**** FRAGMENTO PROPORCIONADO ****

Adelina se presentaba como viuda y tenía colgado en la sala, sobre la estufa, el retrato del capitán Calatrava, con sus condecoraciones puestas. A su vera, había colocado la foto de un compadre cubano del capitán, al que hacía pasar por su difunto marido (pp. 236-237).
Esta preocupación por guardar las apariencias, como si la sociedad toda tuviese, en su eje, un enorme ojo (Foucault, 1975), nos obliga a advertir que las expectativas sociales (muy específicas en la época) definitivamente contribuyeron a la formación de hábitos y de comportamientos que reforzaban la vigencia palpable de mandatos sociales. Precisamente, la hija de Adelina, Elisita, acaba por cumplir a la perfección con el mandato social según el cual la fortuna se mide en hijos y en esposos adinerados.
El mandato social, en el caso de Adelina y su hija, Elisita, es tan potente que termina doblegándolas. «Alienación» y «enajenación»[22] quizá sean términos exagerados, pero explicarían por qué la presencia material de un hombre que implemente un orden de tipo patriarcal fue, al menos en este caso, accesoria o prescindible. Elisita, que creció al cuidado de Adelina y de Merceditas, terminó desarrollando los patrones de conducta totalmente esperados para una mujer de su edad, evidenciando una programación perfecta. Si bien Adelina y Merceditas han explorado espacios de socialización diferentes para la época (rompiendo el núcleo doméstico y religioso), solamente han dilatado su aporte a la perpetuación del orden moral establecido. Todo lo cual nos invita a pensar que la relativa independencia económica de «las tías» (al fin y al cabo, obtenían dinero de pensiones y de cuotas alimentarias) no las apartó del deber ser de la época. O bien las apartó, pero, por alguna razón, quizá por no desearle el mismo aislamiento a la menor que crecía a su cargo, se reacomodaron a las costumbres para Elisita, aceptando como lección que quien desiste del paquete normativo no lo pasa nada bien. O bien quizá quepa la explicación que da Ingenieros al respecto: «La independencia económica sería inútil, sin embargo, para seres que no tuviesen capacidad [de] […] actuar con independencia moral [esto es, sin alineación o enajenación]» (Ingenieros, 1917, p. 72). O, dicho en términos de De Beauvoir: «La independencia económica tiene un carácter abstracto, puesto que no engendra ninguna capacidad política […]» (De Beauvoir, 1999 [1949], p. 33). Léase: la independencia económica podría ayudar, pero no garantiza, desde ningún punto de vista, tender hacia una independencia moral o política.

**** DATOS REGISTRADOS ****

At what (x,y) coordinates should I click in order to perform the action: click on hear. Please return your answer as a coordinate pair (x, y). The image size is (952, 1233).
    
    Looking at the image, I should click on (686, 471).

****

¿Puedes volver a escribir el fragmento sobre Adelina, empezando por "Adelina se presentaba" y siguiendo hasta "marido (pp. 236-237).", pero poniendo "cuadro" en lugar de "retrato"?

**RESPUESTA:**
Adelina se presentaba como viuda y tenía colgado en la sala, sobre la estufa, el cuadro del capitán Calatrava, con sus condecoraciones puestas. A su vera, había colocado la foto de un compadre cubano del capitán, al que hacía pasar por su difunto marido (pp. 236-237).